Although Spanish copper miners were sent to Virgin Gorda during the early 16th century, it was the Dutch who established the first permanent British Virgin Islands settlement during the mid-1600’s.
Privateering and piracy were rampant on the British Virgin Islands during the 17th century, when the French, Spanish, Dutch, and British all fought over control of these strategically important islands. The British ultimately won, and have managed to maintain control over the BVI since 1672. One of history’s most infamous pirates, Blackbeard, was based on Tortola during the 1700’s.
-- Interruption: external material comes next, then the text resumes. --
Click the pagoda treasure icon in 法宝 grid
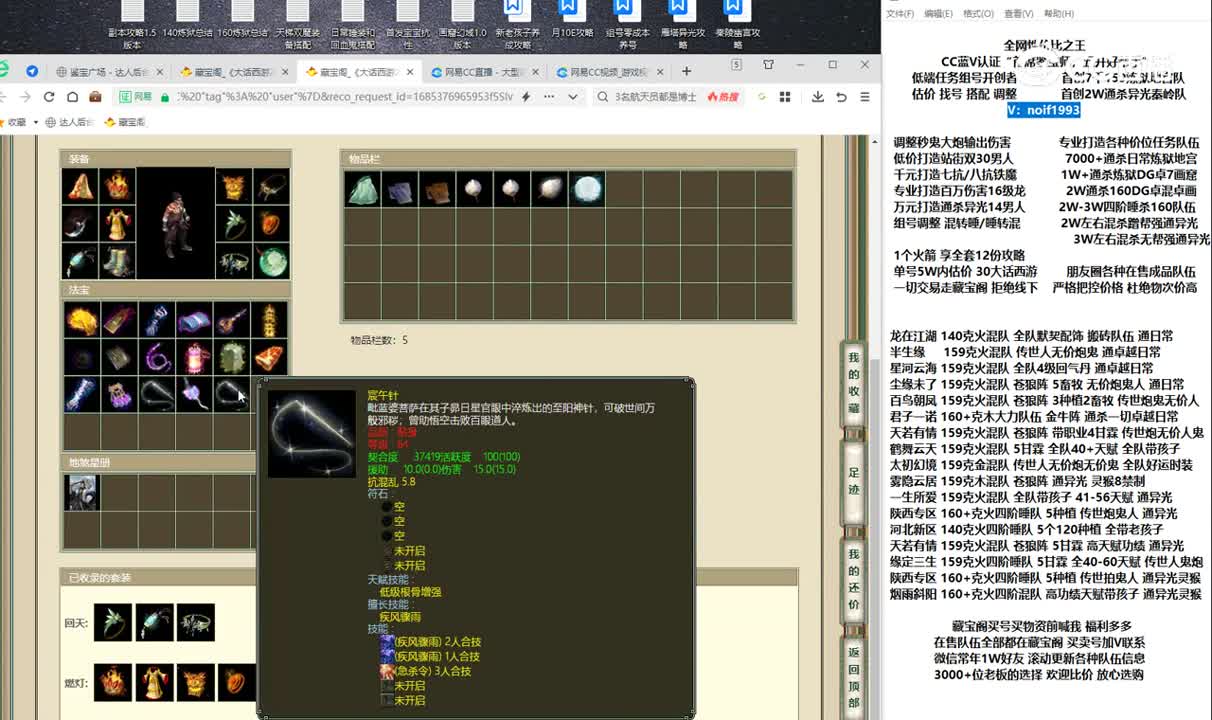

Sugarcane and cotton were the main industries until the 1834 abolition of slavery. After several severe hurricanes destroyed the British Virgin Islands’ sugarcane mills and plantations, most planters either sold or outright gave up their properties to their newly freed slaves. One of the longest surviving British Virgin Islands sugarcane mills, the 1780 Lower Estate Sugar Works, (Station Avenue, Road Town) is now a thriving museum and art gallery.
The British Virgin Islands were part of the Leeward Islands Colony until 1959 and became an autonomous territory in 1967. The 1960’s also marked the birth of the tourism industry, when Laurence Rockefeller constructed the territory’s first luxury resort.
Today, nearly half of the British Virgin Islands’ national income comes from travel, and its residents are among the most prosperous in the entire Caribbean. Over 825,000 people visited the British Virgin Islands in 2006 alone.